Listed records section start
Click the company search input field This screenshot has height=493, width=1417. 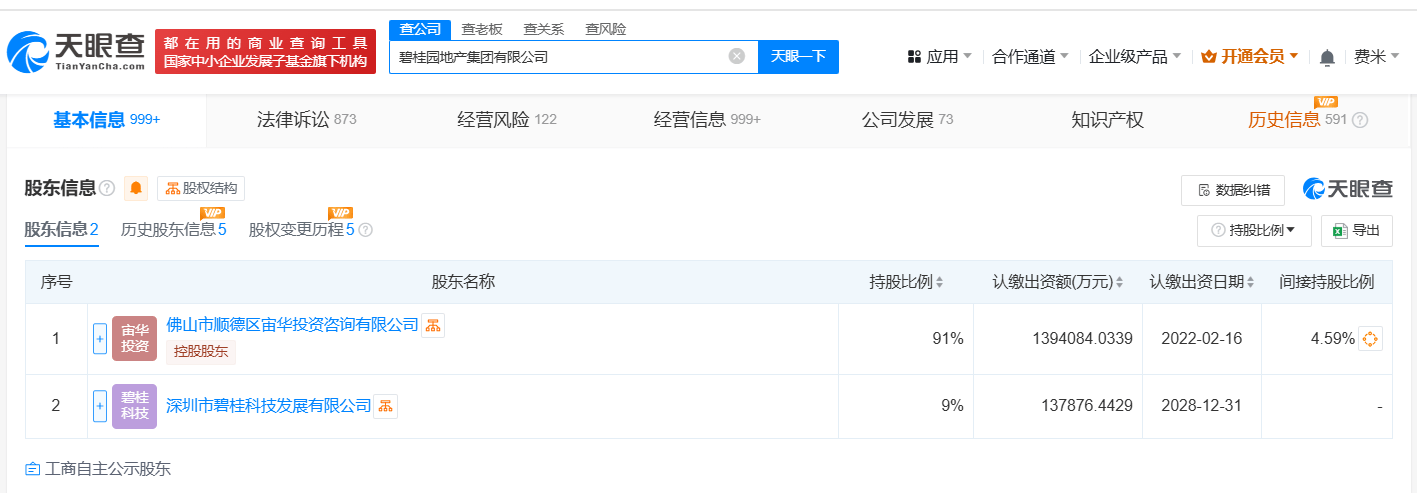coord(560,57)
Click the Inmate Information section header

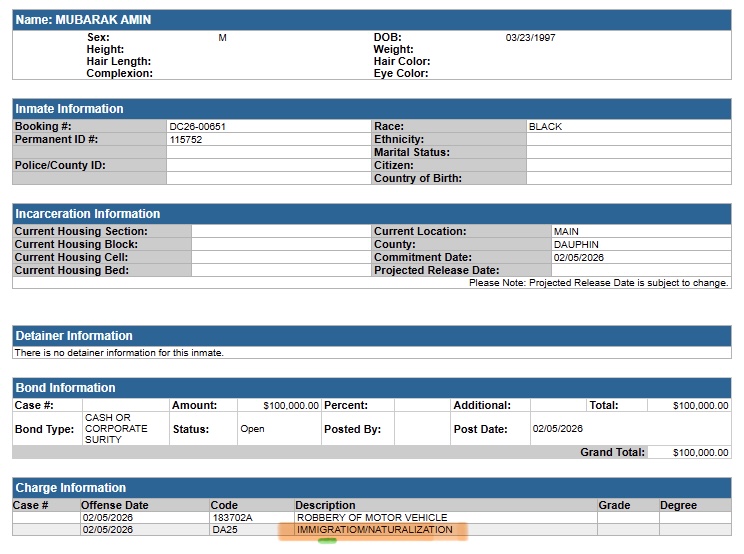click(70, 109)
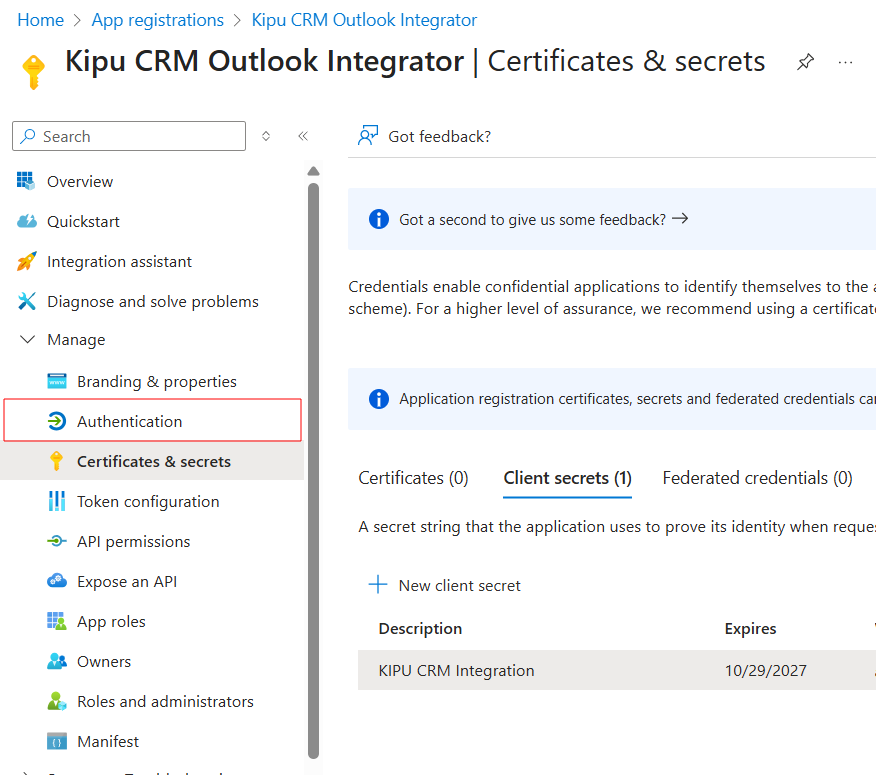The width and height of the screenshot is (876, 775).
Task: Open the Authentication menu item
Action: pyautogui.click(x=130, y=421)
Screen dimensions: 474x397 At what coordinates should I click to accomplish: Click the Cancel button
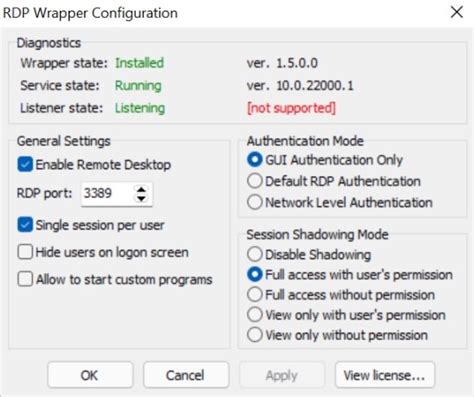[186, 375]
Listed records section end
Problem details
Nothing but the lines from the one with "Screen dimensions: 474x397" through the last line of the records should appear in your answer, each exactly as written and without pictures.

Your solution
Screen dimensions: 474x397 At what coordinates should I click to accomplish: Click the Cancel button
[186, 375]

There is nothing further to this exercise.